Накинув шинель, господин Голядкин-младший иронически взглянул на господина Голядкина-старшего, действуя, таким образом, открыто и дерзко ему в пику, потом, с свойственною ему наглостью, осмотрелся кругом, посеменил окончательно, — вероятно чтоб оставить выгодное по себе впечатление, — около чиновников, сказал словцо одному, пошептался о чем-то с другим, почтительно полизался с третьим, адресовал улыбочку четвертому, дал руку пятому и весело юркнул вниз по лестнице. Господин Голядкин-старший за ним и, к неописанному своему удовольствию, таки нагнал его на последней ступеньке и схватил за воротник его шинели. Казалось, что господин Голядкин-младший немного оторопел и посмотрел кругом с потерянным видом.
— Как понимать мне вас? — прошептал он наконец слабым голосом господину Голядкину.
— Милостивый государь, если вы только благородный человек, то надеюсь, что вспомните про вчерашние дружеские наши сношения, — проговорил наш герой.
— А, да.
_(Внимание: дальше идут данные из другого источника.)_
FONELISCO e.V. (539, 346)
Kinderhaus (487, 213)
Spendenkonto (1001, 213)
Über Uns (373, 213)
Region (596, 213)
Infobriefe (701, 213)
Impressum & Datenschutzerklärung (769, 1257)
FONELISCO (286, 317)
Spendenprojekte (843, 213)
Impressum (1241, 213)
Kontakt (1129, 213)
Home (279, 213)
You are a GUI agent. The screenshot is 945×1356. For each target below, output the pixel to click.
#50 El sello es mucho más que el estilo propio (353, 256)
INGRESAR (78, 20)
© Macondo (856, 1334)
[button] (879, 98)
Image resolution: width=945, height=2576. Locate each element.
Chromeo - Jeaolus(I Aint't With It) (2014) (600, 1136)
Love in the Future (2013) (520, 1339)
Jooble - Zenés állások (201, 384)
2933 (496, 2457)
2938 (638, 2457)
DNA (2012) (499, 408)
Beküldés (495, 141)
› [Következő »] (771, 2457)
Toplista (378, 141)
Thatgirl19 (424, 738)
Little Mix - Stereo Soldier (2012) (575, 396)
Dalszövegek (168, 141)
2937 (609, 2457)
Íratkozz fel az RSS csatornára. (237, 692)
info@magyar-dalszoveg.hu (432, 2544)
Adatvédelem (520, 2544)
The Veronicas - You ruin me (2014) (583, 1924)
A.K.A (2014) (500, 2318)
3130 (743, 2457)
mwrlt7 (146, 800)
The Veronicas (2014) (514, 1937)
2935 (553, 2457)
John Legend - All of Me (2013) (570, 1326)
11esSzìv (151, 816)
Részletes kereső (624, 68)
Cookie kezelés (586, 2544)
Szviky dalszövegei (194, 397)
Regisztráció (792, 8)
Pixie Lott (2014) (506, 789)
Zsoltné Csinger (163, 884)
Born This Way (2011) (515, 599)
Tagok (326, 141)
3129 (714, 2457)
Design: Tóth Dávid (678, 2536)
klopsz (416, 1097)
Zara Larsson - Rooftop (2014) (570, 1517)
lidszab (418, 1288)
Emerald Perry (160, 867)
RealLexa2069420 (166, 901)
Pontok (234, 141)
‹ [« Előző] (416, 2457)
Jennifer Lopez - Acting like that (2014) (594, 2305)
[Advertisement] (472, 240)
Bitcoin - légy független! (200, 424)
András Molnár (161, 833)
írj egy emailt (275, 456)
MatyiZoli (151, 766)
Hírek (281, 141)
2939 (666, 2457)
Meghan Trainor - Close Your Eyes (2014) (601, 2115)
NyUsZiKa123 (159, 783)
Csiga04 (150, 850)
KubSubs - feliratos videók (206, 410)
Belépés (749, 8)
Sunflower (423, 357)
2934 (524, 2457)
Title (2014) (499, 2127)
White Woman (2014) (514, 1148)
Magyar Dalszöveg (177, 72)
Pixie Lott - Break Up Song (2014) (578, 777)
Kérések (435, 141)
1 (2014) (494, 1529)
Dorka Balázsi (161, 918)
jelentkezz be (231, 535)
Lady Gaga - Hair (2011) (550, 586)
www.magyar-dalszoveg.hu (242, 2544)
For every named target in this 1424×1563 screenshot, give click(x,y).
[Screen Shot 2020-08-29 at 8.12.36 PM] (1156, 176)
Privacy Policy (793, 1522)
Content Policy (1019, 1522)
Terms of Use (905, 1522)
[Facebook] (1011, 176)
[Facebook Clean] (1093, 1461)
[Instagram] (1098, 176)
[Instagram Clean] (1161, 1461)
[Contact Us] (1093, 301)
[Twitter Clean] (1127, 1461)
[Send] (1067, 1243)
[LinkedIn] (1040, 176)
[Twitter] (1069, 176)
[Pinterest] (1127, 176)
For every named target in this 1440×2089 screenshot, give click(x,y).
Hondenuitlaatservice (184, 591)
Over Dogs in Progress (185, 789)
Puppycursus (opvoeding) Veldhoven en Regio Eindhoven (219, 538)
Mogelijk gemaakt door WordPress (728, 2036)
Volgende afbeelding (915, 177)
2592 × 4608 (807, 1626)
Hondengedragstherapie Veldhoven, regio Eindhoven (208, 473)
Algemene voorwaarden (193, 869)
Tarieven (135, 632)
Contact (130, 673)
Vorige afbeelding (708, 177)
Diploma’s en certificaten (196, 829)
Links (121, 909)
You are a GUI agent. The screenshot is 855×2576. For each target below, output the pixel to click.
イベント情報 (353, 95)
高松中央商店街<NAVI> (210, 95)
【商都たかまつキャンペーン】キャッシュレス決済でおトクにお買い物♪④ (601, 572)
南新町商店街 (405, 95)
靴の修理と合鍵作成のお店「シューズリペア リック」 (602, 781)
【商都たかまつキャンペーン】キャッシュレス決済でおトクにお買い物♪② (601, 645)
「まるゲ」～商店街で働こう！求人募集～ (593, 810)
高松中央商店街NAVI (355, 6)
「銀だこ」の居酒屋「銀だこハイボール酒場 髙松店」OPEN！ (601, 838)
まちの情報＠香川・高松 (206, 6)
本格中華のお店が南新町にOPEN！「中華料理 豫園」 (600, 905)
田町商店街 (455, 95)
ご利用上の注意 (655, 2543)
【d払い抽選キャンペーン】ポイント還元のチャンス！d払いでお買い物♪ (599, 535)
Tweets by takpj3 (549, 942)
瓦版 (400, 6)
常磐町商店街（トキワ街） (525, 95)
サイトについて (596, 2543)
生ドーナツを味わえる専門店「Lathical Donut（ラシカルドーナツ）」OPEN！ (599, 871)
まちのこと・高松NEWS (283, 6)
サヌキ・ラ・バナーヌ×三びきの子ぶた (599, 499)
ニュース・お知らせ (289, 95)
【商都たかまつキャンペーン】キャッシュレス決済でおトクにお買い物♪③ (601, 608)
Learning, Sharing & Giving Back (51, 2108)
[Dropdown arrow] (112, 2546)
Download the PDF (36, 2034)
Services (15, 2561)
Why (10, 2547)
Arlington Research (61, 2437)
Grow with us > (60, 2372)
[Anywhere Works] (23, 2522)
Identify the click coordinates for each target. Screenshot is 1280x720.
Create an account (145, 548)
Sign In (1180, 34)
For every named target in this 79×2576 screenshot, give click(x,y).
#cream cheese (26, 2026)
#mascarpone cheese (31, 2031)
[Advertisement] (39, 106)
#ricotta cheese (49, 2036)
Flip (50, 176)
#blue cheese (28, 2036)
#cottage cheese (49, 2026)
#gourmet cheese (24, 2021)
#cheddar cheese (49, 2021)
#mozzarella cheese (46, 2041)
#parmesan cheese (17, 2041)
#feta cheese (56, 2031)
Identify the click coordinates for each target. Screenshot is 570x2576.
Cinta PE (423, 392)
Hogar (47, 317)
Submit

Ну, что ж? хорошо ли вы почивали-с?
Бешенство отняло на минуту язык у господина Голядкина-старшего.
— Я-то почивал хорошо-с… Но позвольте же и вам сказать, милостивый мой государь, что игра ваша крайне запутана…
— Кто это говорит? Это враги мои говорят, — отвечал отрывисто тот, кто называл себя господином Голядкиным, и вместе с словом этим неожиданно освободился из слабых рук настоящего господина Голядкина. Освободившись, он бросился с лестницы, оглянулся кругом, увидев извозчика, подбежал к нему, сел на дрожки и в одно мгновение скрылся из глаз господина Голядкина-старшего. Отчаянный и покинутый всеми титулярный советник оглянулся кругом, но не было другого извозчика. Попробовал было он бежать, да ноги подламывались. С опрокинутой физиономией, с разинутым ртом, уничтожившись, съежившись, в бессилии прислонился он к фонарному столбу и остался несколько минут таким образом посреди тротуара. Казалось, что все погибло для господина Голядкина…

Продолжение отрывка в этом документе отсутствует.